Records to process –
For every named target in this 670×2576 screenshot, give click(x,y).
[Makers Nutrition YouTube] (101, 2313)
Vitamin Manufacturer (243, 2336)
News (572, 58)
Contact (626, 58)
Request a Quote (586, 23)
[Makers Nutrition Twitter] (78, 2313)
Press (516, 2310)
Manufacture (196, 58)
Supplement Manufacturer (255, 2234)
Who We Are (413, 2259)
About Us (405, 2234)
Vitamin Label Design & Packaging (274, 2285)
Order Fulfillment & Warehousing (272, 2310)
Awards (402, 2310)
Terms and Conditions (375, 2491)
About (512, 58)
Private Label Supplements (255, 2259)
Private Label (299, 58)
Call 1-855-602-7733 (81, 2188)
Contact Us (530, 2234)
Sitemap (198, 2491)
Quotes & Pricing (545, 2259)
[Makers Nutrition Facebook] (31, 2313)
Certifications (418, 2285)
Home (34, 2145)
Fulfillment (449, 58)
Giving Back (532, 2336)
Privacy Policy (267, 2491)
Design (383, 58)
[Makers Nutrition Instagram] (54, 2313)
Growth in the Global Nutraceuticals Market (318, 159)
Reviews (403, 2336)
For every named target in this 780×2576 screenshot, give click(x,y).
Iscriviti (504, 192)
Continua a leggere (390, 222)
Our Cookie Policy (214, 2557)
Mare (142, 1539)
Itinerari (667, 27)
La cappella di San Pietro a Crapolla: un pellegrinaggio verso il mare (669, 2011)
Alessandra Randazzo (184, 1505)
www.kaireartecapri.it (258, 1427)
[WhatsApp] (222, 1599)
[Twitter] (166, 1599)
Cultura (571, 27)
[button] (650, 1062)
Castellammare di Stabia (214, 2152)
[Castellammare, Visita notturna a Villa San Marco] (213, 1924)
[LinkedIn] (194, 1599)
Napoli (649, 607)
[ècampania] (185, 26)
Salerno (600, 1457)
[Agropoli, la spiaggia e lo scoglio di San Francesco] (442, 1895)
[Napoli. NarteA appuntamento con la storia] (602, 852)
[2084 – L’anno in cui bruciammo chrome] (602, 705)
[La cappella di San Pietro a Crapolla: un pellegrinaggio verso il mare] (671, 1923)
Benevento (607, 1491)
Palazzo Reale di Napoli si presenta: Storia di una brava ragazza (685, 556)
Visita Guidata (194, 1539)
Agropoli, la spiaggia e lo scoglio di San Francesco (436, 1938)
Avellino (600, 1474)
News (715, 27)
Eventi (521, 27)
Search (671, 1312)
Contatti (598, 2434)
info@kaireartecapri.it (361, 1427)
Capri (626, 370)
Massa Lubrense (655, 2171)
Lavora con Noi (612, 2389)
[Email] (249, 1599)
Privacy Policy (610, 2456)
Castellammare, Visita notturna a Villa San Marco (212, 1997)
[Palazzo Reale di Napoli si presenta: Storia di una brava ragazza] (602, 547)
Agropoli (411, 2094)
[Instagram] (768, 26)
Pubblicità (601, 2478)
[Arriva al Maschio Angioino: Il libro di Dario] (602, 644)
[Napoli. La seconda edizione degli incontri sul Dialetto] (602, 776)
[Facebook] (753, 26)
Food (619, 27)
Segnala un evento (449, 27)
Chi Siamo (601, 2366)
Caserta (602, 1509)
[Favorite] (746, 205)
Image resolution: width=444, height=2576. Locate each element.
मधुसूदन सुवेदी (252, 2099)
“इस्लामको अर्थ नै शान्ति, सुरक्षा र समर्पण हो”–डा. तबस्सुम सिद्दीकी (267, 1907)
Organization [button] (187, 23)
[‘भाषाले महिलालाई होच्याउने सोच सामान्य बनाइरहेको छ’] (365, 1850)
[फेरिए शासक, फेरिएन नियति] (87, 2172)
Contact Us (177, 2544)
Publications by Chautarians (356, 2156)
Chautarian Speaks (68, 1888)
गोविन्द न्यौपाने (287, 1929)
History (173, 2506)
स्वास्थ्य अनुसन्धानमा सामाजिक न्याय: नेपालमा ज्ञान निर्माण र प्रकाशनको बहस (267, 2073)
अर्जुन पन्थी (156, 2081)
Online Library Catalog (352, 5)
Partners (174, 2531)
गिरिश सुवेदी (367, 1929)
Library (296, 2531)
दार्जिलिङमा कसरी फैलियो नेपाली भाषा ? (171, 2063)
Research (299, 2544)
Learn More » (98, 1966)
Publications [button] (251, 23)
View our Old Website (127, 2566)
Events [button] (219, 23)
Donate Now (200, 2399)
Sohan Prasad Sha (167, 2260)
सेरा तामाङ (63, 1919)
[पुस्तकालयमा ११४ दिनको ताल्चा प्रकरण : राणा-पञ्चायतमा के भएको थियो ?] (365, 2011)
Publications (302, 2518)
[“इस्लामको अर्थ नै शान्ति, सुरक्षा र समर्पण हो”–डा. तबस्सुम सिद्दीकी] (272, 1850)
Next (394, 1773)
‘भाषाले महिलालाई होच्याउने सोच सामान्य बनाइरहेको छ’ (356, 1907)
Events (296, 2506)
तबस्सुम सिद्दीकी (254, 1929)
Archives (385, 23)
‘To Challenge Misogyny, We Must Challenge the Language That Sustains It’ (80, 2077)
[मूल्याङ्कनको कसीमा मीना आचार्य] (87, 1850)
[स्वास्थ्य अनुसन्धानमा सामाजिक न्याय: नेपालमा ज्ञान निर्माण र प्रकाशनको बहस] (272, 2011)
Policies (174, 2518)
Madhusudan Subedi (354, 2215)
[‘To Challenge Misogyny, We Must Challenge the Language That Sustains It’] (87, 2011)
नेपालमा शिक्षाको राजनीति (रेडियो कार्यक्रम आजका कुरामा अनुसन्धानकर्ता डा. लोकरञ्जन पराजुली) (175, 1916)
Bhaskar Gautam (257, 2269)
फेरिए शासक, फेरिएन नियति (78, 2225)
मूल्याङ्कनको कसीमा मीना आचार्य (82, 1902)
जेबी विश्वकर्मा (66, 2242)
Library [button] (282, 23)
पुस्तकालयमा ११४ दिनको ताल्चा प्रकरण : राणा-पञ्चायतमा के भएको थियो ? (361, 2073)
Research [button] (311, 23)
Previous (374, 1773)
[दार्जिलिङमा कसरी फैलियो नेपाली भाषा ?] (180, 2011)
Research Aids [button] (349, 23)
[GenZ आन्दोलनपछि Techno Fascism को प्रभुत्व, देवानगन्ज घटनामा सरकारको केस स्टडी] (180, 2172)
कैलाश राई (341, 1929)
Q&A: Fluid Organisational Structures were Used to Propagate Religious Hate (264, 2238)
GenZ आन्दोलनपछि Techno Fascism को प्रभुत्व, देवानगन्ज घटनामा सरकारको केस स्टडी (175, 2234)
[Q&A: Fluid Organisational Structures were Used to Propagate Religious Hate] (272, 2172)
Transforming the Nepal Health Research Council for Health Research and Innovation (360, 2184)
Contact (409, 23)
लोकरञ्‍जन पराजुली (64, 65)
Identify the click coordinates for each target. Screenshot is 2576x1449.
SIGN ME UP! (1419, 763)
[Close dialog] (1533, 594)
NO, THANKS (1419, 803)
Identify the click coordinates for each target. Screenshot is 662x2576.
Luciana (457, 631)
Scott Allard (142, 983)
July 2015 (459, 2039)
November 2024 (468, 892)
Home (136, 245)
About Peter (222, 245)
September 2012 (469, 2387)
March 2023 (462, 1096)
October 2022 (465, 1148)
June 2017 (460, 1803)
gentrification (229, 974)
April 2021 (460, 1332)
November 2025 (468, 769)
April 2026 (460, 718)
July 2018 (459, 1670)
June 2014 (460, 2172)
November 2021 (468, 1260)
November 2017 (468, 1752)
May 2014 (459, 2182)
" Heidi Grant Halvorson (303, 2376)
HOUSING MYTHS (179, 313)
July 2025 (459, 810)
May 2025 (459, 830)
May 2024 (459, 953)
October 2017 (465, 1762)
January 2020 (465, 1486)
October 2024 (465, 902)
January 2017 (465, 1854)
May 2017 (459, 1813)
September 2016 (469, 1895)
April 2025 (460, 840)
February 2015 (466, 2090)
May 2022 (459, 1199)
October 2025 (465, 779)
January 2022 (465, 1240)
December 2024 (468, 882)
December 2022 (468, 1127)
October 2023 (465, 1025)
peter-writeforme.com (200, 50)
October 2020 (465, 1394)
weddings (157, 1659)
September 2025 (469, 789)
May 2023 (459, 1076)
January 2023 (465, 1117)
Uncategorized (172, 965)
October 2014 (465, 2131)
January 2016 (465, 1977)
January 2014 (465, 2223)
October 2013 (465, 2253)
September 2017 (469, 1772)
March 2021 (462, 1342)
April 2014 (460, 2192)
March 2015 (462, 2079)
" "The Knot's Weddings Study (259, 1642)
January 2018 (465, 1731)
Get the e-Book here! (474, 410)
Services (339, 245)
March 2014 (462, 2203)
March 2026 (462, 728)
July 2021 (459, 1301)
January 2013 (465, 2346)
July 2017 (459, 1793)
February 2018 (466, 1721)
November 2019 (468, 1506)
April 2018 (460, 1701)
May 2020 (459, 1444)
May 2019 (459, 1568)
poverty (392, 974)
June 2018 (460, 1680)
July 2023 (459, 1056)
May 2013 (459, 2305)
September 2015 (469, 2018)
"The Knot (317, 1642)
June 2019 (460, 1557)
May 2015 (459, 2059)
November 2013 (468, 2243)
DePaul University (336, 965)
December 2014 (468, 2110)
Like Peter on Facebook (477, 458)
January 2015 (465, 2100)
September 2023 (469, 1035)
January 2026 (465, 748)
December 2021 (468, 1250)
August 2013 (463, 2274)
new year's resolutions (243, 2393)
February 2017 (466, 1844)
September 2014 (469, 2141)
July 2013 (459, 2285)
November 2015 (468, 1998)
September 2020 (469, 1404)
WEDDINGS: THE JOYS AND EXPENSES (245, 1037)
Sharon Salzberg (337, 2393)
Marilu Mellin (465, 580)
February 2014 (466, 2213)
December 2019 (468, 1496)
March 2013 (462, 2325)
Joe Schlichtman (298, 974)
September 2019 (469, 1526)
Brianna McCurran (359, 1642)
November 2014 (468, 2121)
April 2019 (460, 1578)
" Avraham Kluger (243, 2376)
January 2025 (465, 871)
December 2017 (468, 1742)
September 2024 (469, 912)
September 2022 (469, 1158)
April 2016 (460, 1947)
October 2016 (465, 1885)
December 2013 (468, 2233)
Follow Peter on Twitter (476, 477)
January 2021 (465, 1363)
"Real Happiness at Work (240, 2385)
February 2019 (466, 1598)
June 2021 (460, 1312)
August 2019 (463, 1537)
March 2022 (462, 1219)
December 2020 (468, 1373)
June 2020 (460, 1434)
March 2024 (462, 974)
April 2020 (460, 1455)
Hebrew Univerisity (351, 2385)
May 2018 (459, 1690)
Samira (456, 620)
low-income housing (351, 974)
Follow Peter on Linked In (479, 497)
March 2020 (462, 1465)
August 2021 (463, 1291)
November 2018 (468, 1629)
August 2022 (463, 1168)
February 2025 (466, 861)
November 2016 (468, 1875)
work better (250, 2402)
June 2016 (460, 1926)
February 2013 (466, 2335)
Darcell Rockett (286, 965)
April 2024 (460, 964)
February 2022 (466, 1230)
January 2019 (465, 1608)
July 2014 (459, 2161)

What you should do – Would you filter the records and copy each line that contains the word "cappella"?

Exercise result –
La cappella di San Pietro a Crapolla: un pellegrinaggio verso il mare (669, 2011)
[La cappella di San Pietro a Crapolla: un pellegrinaggio verso il mare] (671, 1923)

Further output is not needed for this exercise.